** Given exercise **
Rewrite every line of the items below as a numbered list, leaving out any blank lines.

—————

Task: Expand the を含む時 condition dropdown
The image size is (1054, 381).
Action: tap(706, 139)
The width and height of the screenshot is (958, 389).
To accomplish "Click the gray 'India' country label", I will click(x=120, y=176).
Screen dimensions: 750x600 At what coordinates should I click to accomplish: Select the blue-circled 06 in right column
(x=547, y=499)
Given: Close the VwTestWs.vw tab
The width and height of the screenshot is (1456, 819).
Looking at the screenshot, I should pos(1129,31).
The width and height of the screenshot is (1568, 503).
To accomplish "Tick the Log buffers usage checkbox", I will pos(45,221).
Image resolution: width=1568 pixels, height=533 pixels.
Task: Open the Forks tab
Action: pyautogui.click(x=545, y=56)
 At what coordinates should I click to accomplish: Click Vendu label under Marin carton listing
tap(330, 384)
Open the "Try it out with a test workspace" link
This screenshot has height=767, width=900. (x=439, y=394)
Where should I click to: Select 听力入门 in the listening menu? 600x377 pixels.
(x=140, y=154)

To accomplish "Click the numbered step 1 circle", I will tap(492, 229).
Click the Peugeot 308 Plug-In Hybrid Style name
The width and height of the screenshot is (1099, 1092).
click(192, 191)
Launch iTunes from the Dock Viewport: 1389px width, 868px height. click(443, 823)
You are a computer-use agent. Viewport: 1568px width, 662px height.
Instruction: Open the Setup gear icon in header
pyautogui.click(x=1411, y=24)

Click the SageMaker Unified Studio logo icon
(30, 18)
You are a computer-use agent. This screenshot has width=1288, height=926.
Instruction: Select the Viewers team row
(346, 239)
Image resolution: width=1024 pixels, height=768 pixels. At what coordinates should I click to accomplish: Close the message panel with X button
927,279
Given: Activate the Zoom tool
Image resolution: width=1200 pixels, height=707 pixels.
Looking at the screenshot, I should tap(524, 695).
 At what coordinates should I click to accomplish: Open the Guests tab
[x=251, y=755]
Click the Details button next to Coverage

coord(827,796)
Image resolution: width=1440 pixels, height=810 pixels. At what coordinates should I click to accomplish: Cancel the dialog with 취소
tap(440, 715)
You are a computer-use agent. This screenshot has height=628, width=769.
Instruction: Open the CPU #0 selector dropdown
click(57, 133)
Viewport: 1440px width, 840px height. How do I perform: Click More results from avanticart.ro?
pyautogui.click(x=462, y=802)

—————

** Full solution **
1. Task: Expand the を含む時 condition dropdown
2. The image size is (1054, 381).
3. Action: tap(706, 139)
4. The width and height of the screenshot is (958, 389).
5. To accomplish "Click the gray 'India' country label", I will click(x=120, y=176).
6. Screen dimensions: 750x600 At what coordinates should I click to accomplish: Select the blue-circled 06 in right column
7. (x=547, y=499)
8. Given: Close the VwTestWs.vw tab
9. The width and height of the screenshot is (1456, 819).
10. Looking at the screenshot, I should pos(1129,31).
11. The width and height of the screenshot is (1568, 503).
12. To accomplish "Tick the Log buffers usage checkbox", I will pos(45,221).
13. Image resolution: width=1568 pixels, height=533 pixels.
14. Task: Open the Forks tab
15. Action: pyautogui.click(x=545, y=56)
16.  At what coordinates should I click to accomplish: Click Vendu label under Marin carton listing
17. tap(330, 384)
18. Open the "Try it out with a test workspace" link
19. This screenshot has height=767, width=900. (x=439, y=394)
20. Where should I click to: Select 听力入门 in the listening menu? 600x377 pixels.
21. (x=140, y=154)
22. To accomplish "Click the numbered step 1 circle", I will tap(492, 229).
23. Click the Peugeot 308 Plug-In Hybrid Style name
24. The width and height of the screenshot is (1099, 1092).
25. click(192, 191)
26. Launch iTunes from the Dock Viewport: 1389px width, 868px height. click(443, 823)
27. You are a computer-use agent. Viewport: 1568px width, 662px height.
28. Instruction: Open the Setup gear icon in header
29. pyautogui.click(x=1411, y=24)
30. Click the SageMaker Unified Studio logo icon
31. (30, 18)
32. You are a computer-use agent. This screenshot has width=1288, height=926.
33. Instruction: Select the Viewers team row
34. (346, 239)
35. Image resolution: width=1024 pixels, height=768 pixels. At what coordinates should I click to accomplish: Close the message panel with X button
36. 927,279
37. Given: Activate the Zoom tool
38. Image resolution: width=1200 pixels, height=707 pixels.
39. Looking at the screenshot, I should tap(524, 695).
40.  At what coordinates should I click to accomplish: Open the Guests tab
41. [x=251, y=755]
42. Click the Details button next to Coverage
43. coord(827,796)
44. Image resolution: width=1440 pixels, height=810 pixels. At what coordinates should I click to accomplish: Cancel the dialog with 취소
45. tap(440, 715)
46. You are a computer-use agent. This screenshot has height=628, width=769.
47. Instruction: Open the CPU #0 selector dropdown
48. click(57, 133)
49. Viewport: 1440px width, 840px height. How do I perform: Click More results from avanticart.ro?
50. pyautogui.click(x=462, y=802)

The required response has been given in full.